A bed, luxuriant, broad, and soft,---

as the poets say; and that he should procure for himself all such things as are of a soporiferous nature, and which are effective of sluggishness and oblivion, whether they are odours, or ointments, or are liquid or solid medicines. And to the latter it is requisite to advise the use of a drink sober and without wine, food of an attenuated nature, and almost approaching to fasting; a house lucid, and participating of a subtle air and wind, and to urge him to be strenuously excited by solicitude and thought, and to prepare for himself a small and hard bed. But, whether we are naturally adapted to this, I mean to a vigilant life, so as to grant as little as possible to sleep, since we do not dwell among those who are perpetually vigilant, or whether we are designed to be in a soporiferous state of existence, is the business of another discussion, and is a subject which requires very extended demonstrations."

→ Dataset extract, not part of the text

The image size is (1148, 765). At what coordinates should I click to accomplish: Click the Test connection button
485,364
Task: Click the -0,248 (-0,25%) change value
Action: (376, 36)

     Porphyry, On abstinence from animal food 1.27, trans. Taylor.  I was put on to this by Bernard Collette-Dučić, "Sommeil, éveil et attention chez Plotin," χώρα:  revue d'études anciennes et médiévales 9/10 (2011/2012):  260 (259-281).

Sleeping through life

"Do not . . . seek to see with mortal eyes [the First] as our account describes it, nor to see that it is in the way in which someone would expect it to be who assumes that all things are perceived by the senses, by which supposition he eliminates that which is most real of all [(τὸ μάλιστα πάντων)].  For the things which one thinks are most real [(μὰλιστα)], are least real [(μὰλιστα οὐκ)]; and the [materially] large has less genuine existence.  But the First [(τὸ πρῶτον)] is the principle of existence and, again, more authentic than substantial reality [(κυριώτερον αὖ τῆς οὐσίας)].  So reverse your way of thinking [((ὥστε ἀντιστρεπτέον τὴν δόξαν)], or you will be left deprived of God, like the people at the festivals who by their gluttony stuff themselves with things which it is not lawful for those going in to the gods to take, thinking that these are more obviously real than the vision of the god for whom they ought to be celebrating the festival, and take no part in the rites within.  Yes, in these our rites also the god, since he is not seen, creates disbelief in his existence in those who think that that alone is obviously real [(ἐναργὲς)] which they see only with the flesh; as if people who slept through their life [(τινες διὰ βίου κοιμώμενοι)] thought the things in their dreams were reliable and obvious [(πιστὰ καὶ ἐναργῆ)], but, if someone woke them up, disbelieved in what they saw with their eyes open and went to sleep again.
     "One must perceive each thing by the appropriate organ [(Χρὴ δὲ βλέπειν ᾧ ἕκαστα δεῖ αἰσθάνεσθαι, No, it is necessary to see each thing by [that by] which it is necessary to perceive [it])], some things with the eyes, others with the ears, and so on.  One must believe, also, that one sees other things with the intellect, and not think that intellectual perception is seeing or hearing, which would be like insisting that the ears should see and that sounds do not exist because they are not visible."

     Plotinus, Enneads V.5 [32].11-12, as trans. A. H. Armstrong (LCL 444, 186-189).  I was put on to this by Bernard Collette-Dučić, "Sommeil, éveil et attention chez Plotin," χώρα:  revue d'études anciennes et médiévales 9/10 (2011/2012):  269 (259-281).  Enneads III.6 [26].6 (LCL 442, 239) is similar, but more strikingly dualistic.